Being a mom hasn't changed me as much as I thought it might. I'm still the same person, I just hang out a lot with this really tiny person.
I've always been stubborn, almost to a fault. When I'm right, I'm right, and if you disagree, I will do everything in my power to convince you.
This may or may not be a good quality for a parent. I tend to judge other's parenting (who doesn't, be honest) even though I know I shouldn't. I tend to think other people have pediatritians that are morons. I think a lot of doctors are morons.

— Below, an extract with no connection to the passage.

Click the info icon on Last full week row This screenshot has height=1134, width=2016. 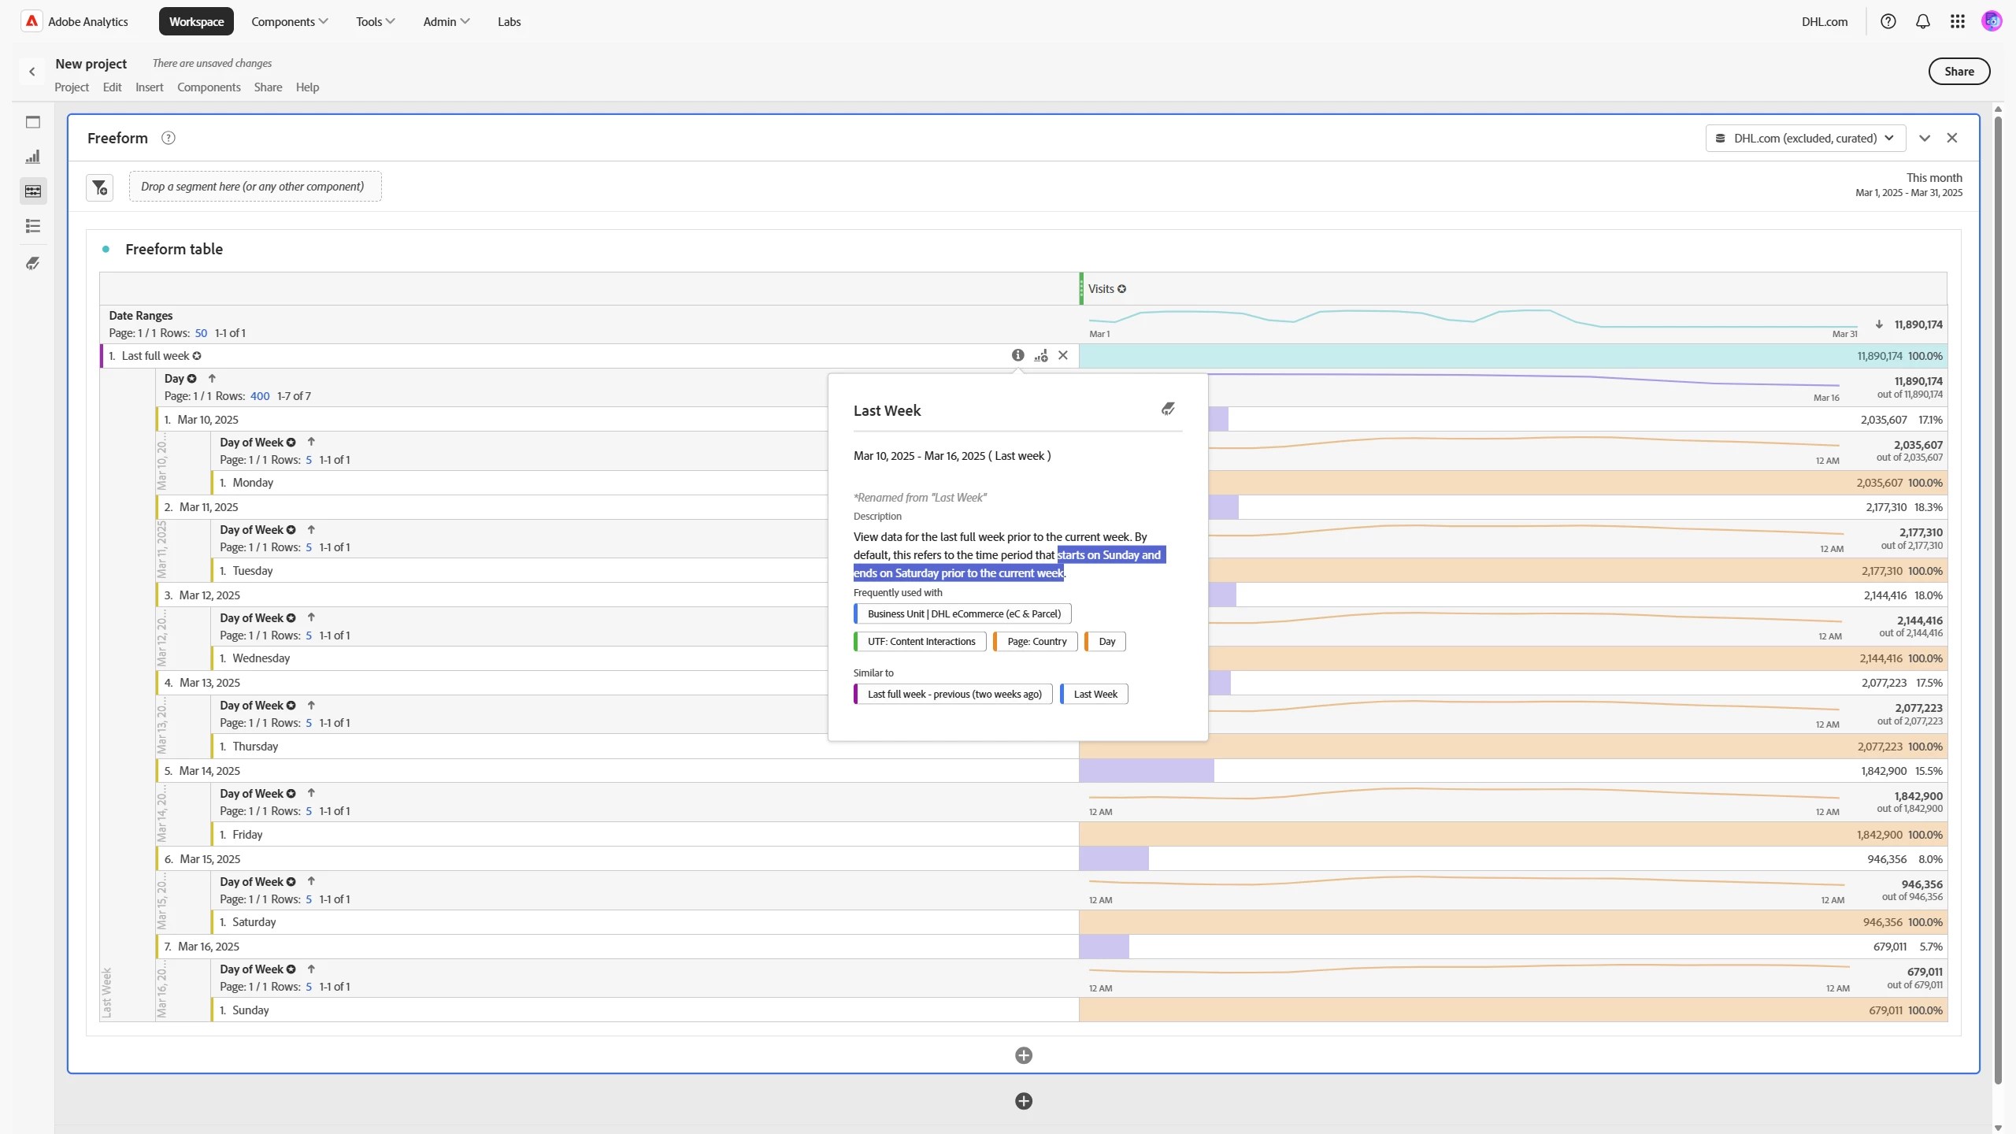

Mostly, I think it comes down to a dislike of the sheeplike nature of so many people. I mean, it is sad you can't just blindly follow a doctor and have the best care. Really sad. I spend my hours online researching anything and everything I can about babies. I want the best for my son, and I want to KNOW that his doctor and I are making the best decisions for him. I have the facts to back up my opinions. I question just about everything. In the end, I only have myself to blame, but at least I am taking responsibility in to my own hands.
Wow, I do tend to ramble on from one topic to another. No offense to the medical community, I know that there are varying optinions on many topics, and I respect different views. I just want to know all options, all sides, and make my own decision. I know I don't have a medical license, but I just want to be able to have a two-sided conversation with a doctor. I want to be educated.